■ **Task goal**
Answer these questions about the detailed description:
(a) What do like reference numerals refer to throughout the drawings?
(b) What does the term "and/or" include?
(c) What are orientation or positional relationships indicated by terms such as "center", "up", and "clockwise" based on?

■ **Document section**

DETAILED DESCRIPTION

Reference will now be made in detail to example embodiments which are illustrated in the accompanying drawings, wherein like reference numerals refer to like elements throughout. In this regard, the example embodiments may have different forms and may not be construed as being limited to the descriptions set forth herein.

It will be understood that the terms “include,” “including”, “comprise, and/or “comprising,” when used in this specification, specify the presence of stated features, integers, steps, operations, elements, and/or components, but do not preclude the presence or addition of one or more other features, integers, steps, operations, elements, components, and/or groups thereof.

It will be further understood that, although the terms “first,” “second,” “third,” etc., may be used herein to describe various elements, components, regions, layers and/or sections, these elements, components, regions, layers and/or sections may not be limited by these terms. These terms are only used to distinguish one element, component, region, layer or section from another element, component, region, layer or section.

As used herein, the term “and/or” includes any and all combinations of one or more of the associated listed items. Expressions such as “at least one of,” when preceding a list of elements, modify the entire list of elements and do not modify the individual elements of the list.

Various terms are used to refer to particular system components. Different companies may refer to a component by different names—this document does not intend to distinguish between components that differ in name but not function.

Matters of these example embodiments that are obvious to those of ordinary skill in the technical field to which these exemplary embodiments pertain may not be described here in detail.

As used herein, orientation or positional relationships indicated by terms such as “center”, “longitudinal”, “transverse”, “length”, “width”, “thickness”, “up”, “down”, “front”, “rear”, “left”, “right”, “vertical”, “horizontal”, “top”, “bottom”, “inside”, “outside”, “clockwise”, and “anticlockwise” are based on orientation or positional relationships shown in the accompanying drawings and are merely for ease of description.

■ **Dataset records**
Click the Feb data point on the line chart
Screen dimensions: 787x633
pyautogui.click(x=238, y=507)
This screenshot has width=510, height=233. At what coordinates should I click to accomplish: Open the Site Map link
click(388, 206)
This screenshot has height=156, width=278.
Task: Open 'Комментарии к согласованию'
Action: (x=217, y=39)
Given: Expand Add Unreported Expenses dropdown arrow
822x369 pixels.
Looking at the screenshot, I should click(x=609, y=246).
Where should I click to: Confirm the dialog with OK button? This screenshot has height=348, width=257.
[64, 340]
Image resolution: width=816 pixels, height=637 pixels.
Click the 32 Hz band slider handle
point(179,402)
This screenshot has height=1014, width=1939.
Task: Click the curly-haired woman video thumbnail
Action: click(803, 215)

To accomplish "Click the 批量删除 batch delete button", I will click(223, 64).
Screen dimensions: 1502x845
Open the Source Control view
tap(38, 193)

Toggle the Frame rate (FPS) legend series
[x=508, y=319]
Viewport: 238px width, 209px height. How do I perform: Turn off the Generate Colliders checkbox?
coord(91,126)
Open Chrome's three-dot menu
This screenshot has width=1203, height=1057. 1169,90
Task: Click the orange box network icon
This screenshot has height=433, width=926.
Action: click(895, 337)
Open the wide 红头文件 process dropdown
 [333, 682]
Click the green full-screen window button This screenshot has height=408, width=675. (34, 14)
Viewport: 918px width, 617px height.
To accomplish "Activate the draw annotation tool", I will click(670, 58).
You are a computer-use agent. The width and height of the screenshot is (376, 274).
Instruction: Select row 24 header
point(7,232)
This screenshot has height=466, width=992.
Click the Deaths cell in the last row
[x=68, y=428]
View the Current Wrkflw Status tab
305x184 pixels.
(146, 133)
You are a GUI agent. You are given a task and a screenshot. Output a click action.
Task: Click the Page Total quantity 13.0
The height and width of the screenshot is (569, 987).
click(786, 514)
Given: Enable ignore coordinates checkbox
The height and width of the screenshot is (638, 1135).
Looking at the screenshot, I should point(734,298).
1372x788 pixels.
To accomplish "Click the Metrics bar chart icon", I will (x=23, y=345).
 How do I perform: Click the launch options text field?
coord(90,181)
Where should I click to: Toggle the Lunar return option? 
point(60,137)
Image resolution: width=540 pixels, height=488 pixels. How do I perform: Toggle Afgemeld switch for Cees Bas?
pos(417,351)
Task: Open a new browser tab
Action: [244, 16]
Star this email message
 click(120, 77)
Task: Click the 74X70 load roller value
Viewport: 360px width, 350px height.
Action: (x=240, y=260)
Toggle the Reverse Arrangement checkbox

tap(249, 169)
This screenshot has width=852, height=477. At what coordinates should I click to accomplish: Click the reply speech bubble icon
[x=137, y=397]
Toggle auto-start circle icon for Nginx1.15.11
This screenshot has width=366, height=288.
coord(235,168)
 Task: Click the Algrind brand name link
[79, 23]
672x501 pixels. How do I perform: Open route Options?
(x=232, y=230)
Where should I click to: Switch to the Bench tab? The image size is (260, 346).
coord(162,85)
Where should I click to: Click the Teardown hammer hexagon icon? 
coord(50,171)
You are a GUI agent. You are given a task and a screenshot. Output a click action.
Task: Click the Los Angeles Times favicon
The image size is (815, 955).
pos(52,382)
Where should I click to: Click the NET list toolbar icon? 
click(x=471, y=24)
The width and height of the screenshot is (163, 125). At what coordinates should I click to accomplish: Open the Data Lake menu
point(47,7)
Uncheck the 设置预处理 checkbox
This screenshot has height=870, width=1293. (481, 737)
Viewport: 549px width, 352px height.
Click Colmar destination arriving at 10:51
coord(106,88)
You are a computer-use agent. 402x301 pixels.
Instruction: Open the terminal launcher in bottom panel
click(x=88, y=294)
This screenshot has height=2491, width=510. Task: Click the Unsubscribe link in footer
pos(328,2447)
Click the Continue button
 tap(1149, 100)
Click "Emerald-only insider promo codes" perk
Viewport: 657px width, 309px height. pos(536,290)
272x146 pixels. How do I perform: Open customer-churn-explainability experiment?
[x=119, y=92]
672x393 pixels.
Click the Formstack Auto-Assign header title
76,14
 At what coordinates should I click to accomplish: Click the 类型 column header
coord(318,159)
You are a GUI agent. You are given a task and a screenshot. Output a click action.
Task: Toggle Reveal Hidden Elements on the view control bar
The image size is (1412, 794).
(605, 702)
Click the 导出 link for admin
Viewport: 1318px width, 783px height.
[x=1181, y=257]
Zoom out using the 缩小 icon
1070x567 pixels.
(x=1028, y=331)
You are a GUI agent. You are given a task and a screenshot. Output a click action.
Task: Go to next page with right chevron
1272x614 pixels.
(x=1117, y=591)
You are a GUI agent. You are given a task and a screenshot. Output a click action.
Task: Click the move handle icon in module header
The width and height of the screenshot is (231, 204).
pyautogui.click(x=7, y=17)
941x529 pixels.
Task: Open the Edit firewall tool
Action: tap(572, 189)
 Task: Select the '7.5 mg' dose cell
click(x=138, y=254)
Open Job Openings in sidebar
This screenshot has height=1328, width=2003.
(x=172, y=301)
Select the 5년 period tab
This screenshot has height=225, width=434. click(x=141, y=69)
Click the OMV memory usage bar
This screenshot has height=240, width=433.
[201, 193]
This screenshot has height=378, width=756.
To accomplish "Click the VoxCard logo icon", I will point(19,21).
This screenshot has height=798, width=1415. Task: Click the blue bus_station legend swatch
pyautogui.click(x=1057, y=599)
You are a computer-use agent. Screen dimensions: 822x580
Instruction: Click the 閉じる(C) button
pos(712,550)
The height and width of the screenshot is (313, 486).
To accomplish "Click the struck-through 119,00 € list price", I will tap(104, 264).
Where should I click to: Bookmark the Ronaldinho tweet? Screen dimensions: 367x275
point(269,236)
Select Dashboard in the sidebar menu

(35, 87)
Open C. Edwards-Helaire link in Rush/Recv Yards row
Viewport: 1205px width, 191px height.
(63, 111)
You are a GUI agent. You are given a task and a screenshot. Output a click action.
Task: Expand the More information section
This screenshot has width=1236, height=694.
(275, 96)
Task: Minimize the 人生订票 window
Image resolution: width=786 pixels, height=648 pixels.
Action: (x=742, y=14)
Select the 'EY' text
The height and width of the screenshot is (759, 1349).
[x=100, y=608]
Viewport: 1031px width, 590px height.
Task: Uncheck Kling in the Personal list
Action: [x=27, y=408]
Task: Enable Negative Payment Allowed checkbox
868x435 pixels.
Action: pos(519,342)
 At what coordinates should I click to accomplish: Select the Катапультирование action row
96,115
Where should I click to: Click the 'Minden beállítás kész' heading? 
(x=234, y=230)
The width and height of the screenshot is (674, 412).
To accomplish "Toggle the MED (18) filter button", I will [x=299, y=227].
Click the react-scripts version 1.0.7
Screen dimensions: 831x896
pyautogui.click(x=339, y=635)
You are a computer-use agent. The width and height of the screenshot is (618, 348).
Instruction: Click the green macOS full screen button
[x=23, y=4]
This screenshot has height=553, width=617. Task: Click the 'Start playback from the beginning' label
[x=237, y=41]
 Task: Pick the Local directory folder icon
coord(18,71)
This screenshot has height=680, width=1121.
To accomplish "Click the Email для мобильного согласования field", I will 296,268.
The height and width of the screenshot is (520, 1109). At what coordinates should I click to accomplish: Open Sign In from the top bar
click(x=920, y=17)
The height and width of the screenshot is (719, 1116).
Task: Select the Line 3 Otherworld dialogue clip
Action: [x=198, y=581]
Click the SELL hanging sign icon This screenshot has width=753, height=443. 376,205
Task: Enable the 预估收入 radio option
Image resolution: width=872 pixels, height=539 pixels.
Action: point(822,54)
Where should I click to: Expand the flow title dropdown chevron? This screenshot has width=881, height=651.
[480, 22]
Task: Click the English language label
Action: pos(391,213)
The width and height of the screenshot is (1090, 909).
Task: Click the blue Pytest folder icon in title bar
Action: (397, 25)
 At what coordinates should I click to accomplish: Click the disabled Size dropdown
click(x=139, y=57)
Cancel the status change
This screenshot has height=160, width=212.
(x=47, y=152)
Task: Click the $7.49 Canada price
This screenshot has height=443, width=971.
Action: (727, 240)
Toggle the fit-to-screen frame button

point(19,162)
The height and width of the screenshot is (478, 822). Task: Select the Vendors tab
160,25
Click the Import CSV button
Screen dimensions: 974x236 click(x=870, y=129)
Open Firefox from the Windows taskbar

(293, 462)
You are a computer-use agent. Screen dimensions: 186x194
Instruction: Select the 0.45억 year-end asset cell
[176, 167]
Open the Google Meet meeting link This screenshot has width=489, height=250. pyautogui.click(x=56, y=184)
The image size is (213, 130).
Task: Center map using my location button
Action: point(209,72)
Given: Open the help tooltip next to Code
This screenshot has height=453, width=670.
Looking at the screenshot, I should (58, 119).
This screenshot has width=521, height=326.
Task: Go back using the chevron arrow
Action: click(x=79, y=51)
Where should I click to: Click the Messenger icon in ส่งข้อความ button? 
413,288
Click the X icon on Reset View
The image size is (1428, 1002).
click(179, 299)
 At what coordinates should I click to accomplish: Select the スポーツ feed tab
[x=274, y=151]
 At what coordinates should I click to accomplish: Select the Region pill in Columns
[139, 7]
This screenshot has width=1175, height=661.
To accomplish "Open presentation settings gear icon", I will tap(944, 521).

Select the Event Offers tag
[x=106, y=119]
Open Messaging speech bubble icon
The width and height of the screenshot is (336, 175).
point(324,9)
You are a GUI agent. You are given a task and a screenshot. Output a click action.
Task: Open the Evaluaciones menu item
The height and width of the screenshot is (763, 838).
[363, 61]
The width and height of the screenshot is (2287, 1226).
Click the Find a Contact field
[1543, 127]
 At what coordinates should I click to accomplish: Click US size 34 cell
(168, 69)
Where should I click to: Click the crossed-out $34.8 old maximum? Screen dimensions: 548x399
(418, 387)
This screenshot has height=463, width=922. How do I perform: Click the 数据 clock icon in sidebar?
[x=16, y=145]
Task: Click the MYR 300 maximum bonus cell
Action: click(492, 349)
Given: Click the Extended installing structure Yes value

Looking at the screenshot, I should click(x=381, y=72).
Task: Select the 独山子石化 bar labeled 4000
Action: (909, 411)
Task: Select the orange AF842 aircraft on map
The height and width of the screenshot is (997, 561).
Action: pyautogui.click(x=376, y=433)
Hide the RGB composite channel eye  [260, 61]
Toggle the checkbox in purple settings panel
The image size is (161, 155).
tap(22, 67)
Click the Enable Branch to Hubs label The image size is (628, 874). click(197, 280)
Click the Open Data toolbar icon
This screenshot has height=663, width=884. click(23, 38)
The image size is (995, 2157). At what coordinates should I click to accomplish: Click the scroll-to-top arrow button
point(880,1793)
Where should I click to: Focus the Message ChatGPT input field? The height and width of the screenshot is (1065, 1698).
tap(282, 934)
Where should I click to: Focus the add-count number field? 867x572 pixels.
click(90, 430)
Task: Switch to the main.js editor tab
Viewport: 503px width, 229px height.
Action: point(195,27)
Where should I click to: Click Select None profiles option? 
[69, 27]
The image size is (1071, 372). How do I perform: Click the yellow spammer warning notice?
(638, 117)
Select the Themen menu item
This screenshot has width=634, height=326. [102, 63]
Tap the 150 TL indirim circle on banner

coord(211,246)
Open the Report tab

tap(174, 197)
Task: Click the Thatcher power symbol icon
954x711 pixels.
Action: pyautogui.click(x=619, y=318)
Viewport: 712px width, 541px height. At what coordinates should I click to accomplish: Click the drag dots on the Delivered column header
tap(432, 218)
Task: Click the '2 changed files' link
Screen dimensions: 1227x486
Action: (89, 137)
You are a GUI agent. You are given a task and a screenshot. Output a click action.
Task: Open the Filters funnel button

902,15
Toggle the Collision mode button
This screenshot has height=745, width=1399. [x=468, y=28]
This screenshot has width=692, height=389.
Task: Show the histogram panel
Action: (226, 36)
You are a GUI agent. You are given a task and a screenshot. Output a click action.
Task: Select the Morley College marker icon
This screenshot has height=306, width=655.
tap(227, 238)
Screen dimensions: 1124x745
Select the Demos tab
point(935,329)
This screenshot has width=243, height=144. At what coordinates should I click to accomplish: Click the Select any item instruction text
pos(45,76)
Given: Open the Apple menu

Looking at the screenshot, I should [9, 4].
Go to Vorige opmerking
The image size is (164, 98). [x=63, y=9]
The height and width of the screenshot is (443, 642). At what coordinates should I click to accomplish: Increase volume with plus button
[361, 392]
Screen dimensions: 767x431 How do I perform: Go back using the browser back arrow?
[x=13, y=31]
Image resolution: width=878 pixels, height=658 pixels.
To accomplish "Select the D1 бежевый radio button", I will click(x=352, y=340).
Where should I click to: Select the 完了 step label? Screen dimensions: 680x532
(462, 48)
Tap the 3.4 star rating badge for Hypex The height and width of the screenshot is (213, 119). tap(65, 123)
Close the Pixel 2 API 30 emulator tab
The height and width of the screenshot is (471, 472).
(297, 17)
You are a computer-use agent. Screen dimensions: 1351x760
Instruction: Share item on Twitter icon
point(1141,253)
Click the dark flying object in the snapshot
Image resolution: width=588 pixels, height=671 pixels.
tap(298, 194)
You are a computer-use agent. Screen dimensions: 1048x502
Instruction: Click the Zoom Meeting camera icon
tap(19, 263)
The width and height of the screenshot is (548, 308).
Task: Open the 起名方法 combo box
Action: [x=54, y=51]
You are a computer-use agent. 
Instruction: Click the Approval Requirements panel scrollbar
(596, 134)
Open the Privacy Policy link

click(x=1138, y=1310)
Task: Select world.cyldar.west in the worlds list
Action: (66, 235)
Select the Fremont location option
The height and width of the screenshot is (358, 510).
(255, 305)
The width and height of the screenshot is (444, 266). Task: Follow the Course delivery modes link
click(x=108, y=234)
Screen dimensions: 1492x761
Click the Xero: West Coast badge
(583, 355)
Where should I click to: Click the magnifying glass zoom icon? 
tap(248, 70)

■ **Written solution**
(a) Like elements.
(b) Any and all combinations of one or more of the associated listed items.
(c) The orientation or positional relationships shown in the accompanying drawings.